Thinking outside the box

A sturdier graft did exist, designed for adults with kidney failure who needed help with blood flow in their arms and/or legs. “Doctors started to notice that the grafts they were using would often get smushed or kinked inside the body,” says Christopher Baird, MD, a cardiac surgeon at the Boston Children’s Hospital Heart Center, who specializes in valve disease. “So they added a structural ring to provide more stability.”

Pediatric cardiac surgeons soon took interest in this new graft, sensing the potential application for HLHS patients. Beginning in 2009, a handful of pediatric cardiac centers, including Boston Children’s, began using the ring-reinforced graft for Norwood procedures.

“The internal, reinforcing rings help the device better retain its position within the heart, decreasing the need for a repeat intervention,” says Baird. So far, the new version, in use at Boston Children’s since 2009, seems to be improving patient outcomes—at least within the first year of life.

In a recent paper published in the Journal of Thoracic and Cardiovascular Surgery, Baird and his colleagues James Bentham, MD, PhD, Audrey Marshall, MD, Diego Porras, MD, and Rahul Rathod, MD, compared infants who had received standard grafts with infants given ring-reinforced grafts. They looked at mortality rates, intervention rates and overall heart health indicators at the one year post-surgery mark.

Across both groups, no marked difference was found in mortality rates by age one year. But when it came to the number of interventions that occurred within that first year, there was a substantial difference: 69 percent of patients with the standard conduit had a repeat intervention as opposed to 35 percent of patients with the ring-reinforced conduit.

Furthermore, the ring-reinforced group exhibited higher pulse pressures and improved pulmonary artery growth—both signs of improved heart health—when compared with the standard group.

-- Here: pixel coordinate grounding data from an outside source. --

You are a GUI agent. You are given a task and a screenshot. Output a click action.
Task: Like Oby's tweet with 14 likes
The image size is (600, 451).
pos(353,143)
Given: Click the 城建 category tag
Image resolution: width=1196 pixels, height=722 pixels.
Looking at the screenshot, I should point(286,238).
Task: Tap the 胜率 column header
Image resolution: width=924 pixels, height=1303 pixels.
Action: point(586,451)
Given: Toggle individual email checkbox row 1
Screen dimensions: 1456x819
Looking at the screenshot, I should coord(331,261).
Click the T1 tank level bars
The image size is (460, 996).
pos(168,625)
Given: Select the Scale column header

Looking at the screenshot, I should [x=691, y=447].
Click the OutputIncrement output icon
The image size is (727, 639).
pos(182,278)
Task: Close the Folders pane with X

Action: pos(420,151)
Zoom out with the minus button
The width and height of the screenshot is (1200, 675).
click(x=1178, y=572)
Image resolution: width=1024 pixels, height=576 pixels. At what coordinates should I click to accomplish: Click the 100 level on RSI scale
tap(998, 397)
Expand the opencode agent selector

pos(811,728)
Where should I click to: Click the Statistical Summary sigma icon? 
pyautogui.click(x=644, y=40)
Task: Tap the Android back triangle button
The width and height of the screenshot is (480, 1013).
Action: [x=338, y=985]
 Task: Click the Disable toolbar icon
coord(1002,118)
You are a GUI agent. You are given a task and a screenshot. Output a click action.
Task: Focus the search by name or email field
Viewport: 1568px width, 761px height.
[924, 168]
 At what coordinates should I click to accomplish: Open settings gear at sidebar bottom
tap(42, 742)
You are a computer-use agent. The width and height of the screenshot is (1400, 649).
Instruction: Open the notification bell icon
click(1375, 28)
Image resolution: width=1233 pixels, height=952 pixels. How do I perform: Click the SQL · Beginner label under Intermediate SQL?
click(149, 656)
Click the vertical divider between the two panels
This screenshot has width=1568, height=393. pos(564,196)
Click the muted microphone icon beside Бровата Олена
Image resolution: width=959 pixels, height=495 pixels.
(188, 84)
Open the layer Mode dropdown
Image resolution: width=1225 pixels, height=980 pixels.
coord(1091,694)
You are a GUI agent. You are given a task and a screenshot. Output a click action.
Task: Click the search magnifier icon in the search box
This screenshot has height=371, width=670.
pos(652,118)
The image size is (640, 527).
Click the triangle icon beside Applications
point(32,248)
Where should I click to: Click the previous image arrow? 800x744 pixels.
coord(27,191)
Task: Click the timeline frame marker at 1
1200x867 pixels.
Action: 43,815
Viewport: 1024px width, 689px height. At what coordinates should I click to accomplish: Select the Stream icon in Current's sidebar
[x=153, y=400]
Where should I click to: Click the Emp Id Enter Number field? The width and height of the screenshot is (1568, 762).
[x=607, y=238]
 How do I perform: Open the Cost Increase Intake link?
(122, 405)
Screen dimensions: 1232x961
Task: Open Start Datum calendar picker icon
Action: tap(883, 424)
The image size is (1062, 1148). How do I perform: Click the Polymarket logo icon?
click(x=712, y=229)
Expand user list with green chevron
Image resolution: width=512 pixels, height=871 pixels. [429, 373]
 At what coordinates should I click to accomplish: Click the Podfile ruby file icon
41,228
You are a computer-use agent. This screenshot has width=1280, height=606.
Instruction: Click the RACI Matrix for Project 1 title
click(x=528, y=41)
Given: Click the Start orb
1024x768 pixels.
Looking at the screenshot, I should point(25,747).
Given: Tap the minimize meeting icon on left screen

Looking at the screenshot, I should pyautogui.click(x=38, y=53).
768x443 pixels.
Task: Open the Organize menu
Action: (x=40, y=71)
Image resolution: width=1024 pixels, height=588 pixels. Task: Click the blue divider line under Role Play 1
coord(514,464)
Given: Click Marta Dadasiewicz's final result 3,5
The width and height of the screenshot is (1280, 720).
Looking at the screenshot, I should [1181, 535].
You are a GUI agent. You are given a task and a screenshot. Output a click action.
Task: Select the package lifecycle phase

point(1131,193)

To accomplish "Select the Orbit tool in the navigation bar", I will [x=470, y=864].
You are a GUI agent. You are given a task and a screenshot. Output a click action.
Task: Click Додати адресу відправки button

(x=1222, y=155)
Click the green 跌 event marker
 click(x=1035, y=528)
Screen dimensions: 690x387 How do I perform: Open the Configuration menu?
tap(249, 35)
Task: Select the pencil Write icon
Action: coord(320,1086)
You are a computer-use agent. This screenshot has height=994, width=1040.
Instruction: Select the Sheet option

“It’s our current standard of care at the Heart Center to use this new version,” says Baird.

Further research is needed to determine whether the new graft’s benefits remain constant throughout the second and third HLHS surgeries, and whether there is any residual ventricular impairment.

“We are always improving upon our surgical techniques, and these results suggest that a reinforced graft may be better at preserving heart function,” says Marshall. The fact that standard grafts did not correlate with higher mortality is comforting—but saving patients from repeat interventions is also pretty great.